== Required task ==
Please count the lines of the records below that contain the string "agent", and give only that number.

━━━━━ Entries supplied

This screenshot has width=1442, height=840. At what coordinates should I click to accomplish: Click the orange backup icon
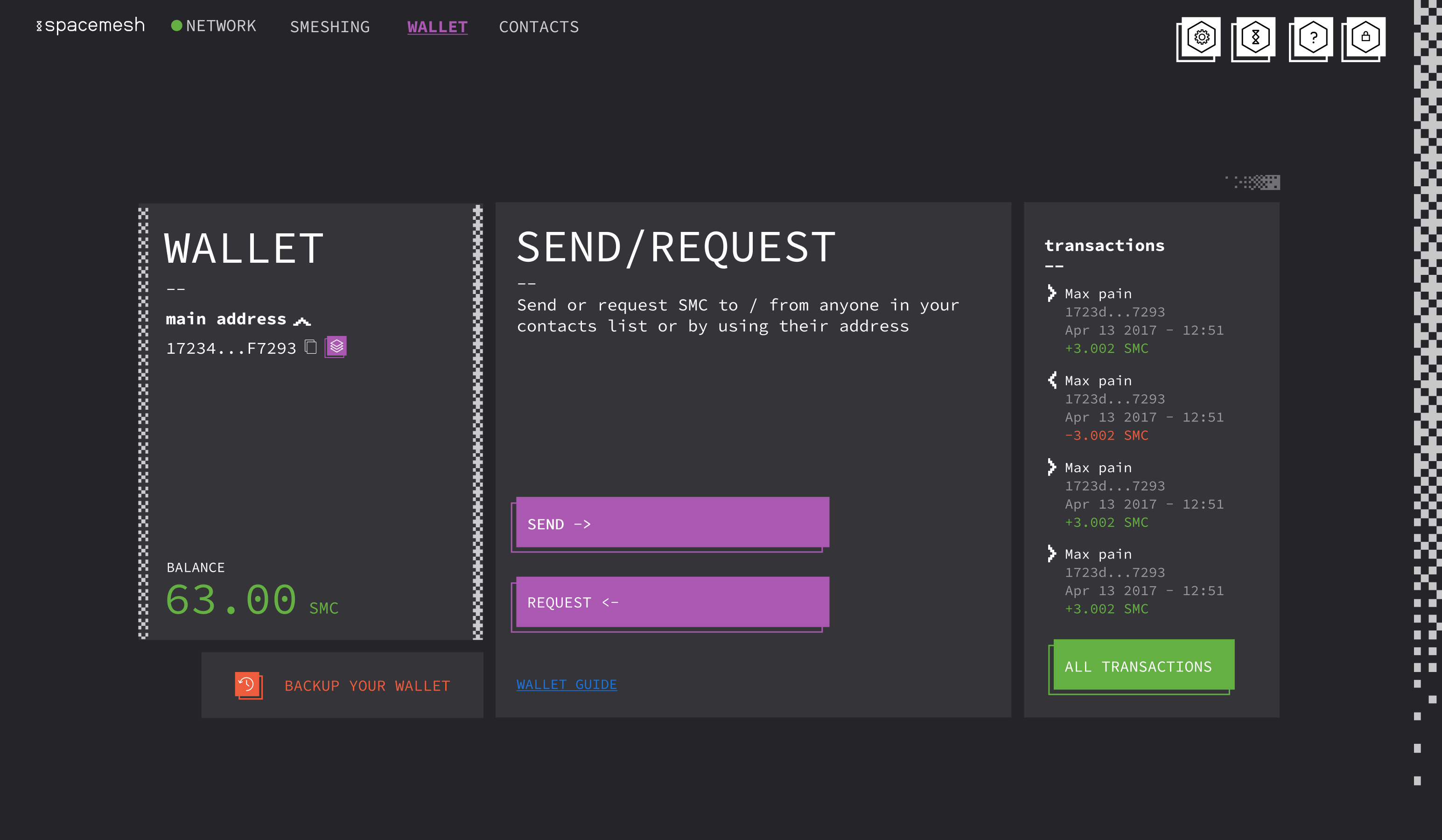248,685
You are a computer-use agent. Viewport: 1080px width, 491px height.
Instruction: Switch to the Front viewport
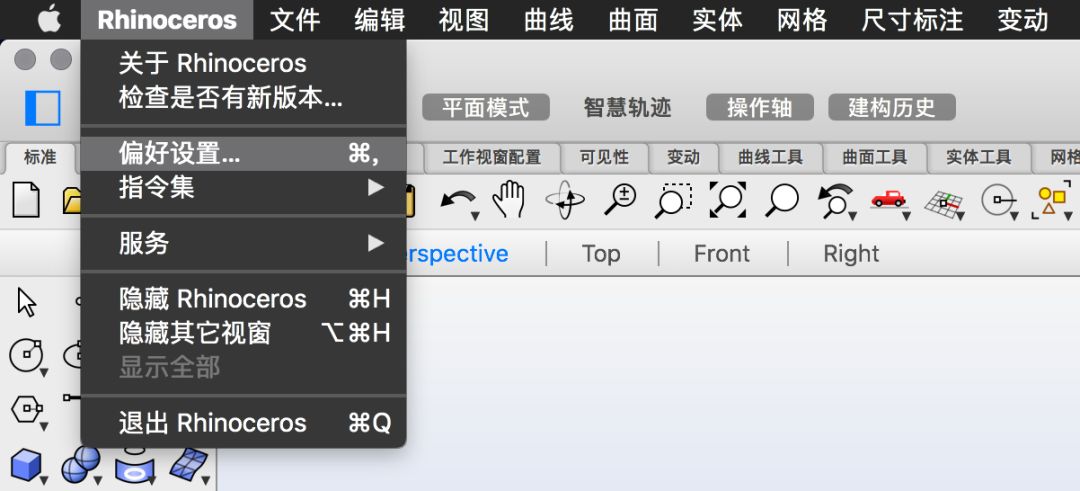point(721,254)
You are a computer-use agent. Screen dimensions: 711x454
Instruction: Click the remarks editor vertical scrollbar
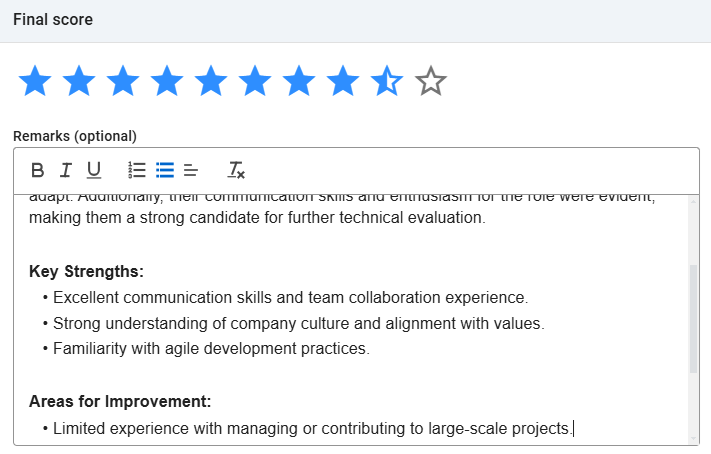tap(693, 318)
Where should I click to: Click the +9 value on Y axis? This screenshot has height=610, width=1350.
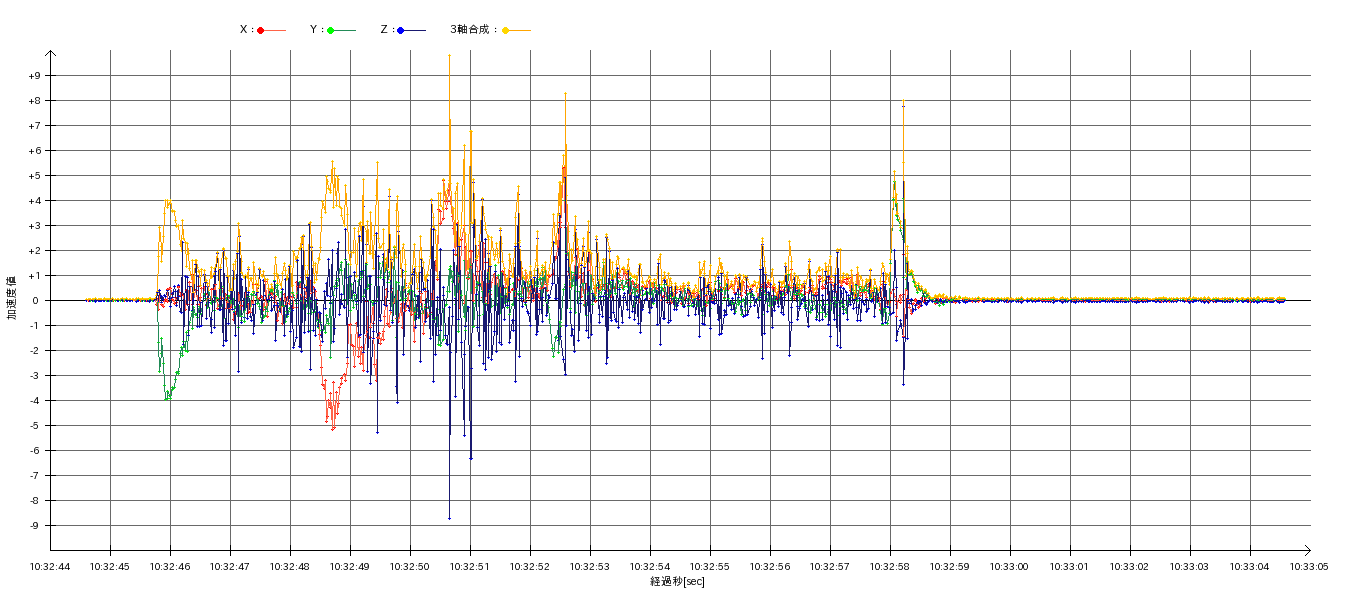(x=34, y=76)
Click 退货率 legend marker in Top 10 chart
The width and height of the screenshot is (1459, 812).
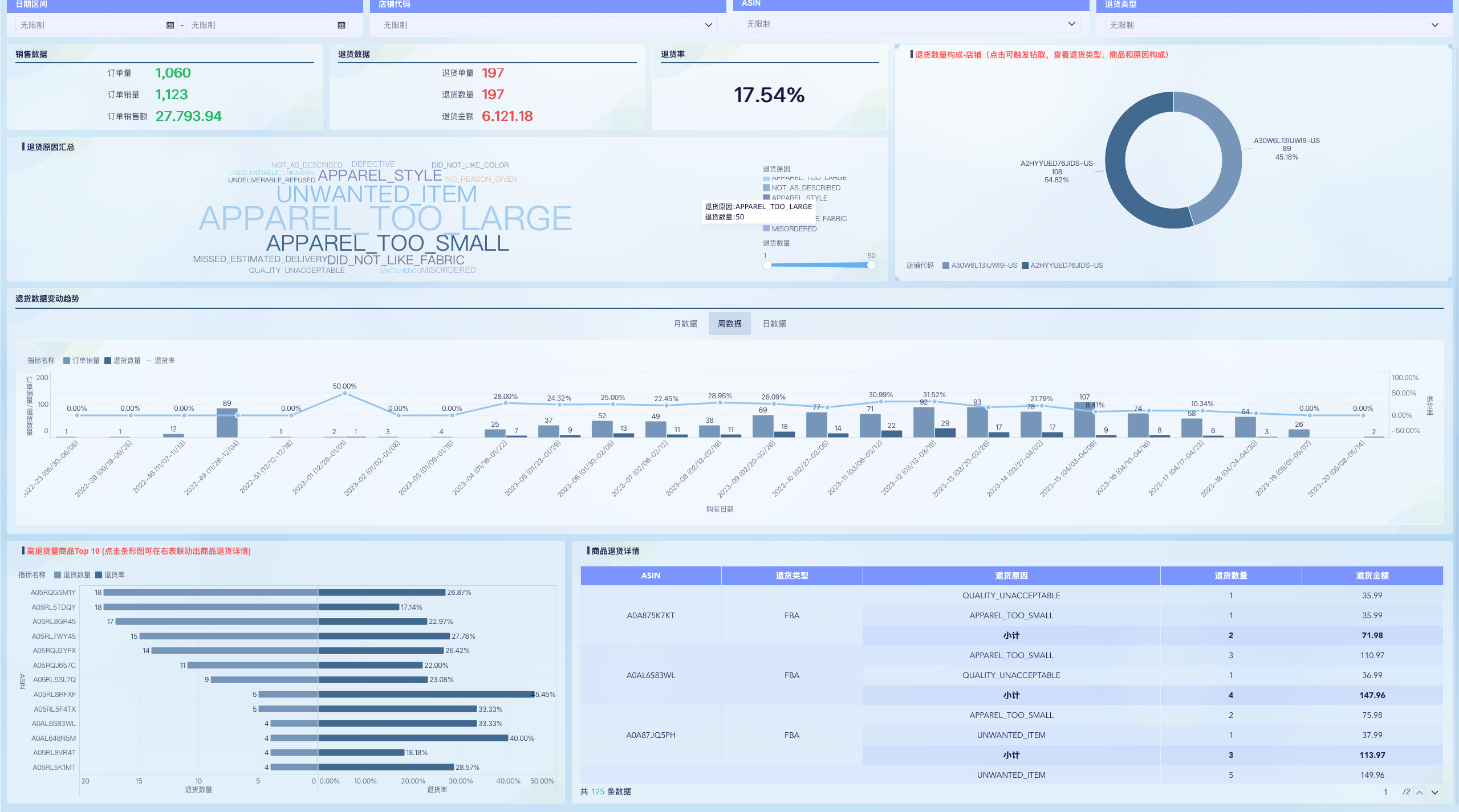click(x=99, y=575)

━━━━━━━━━━

== Correct answer ==
2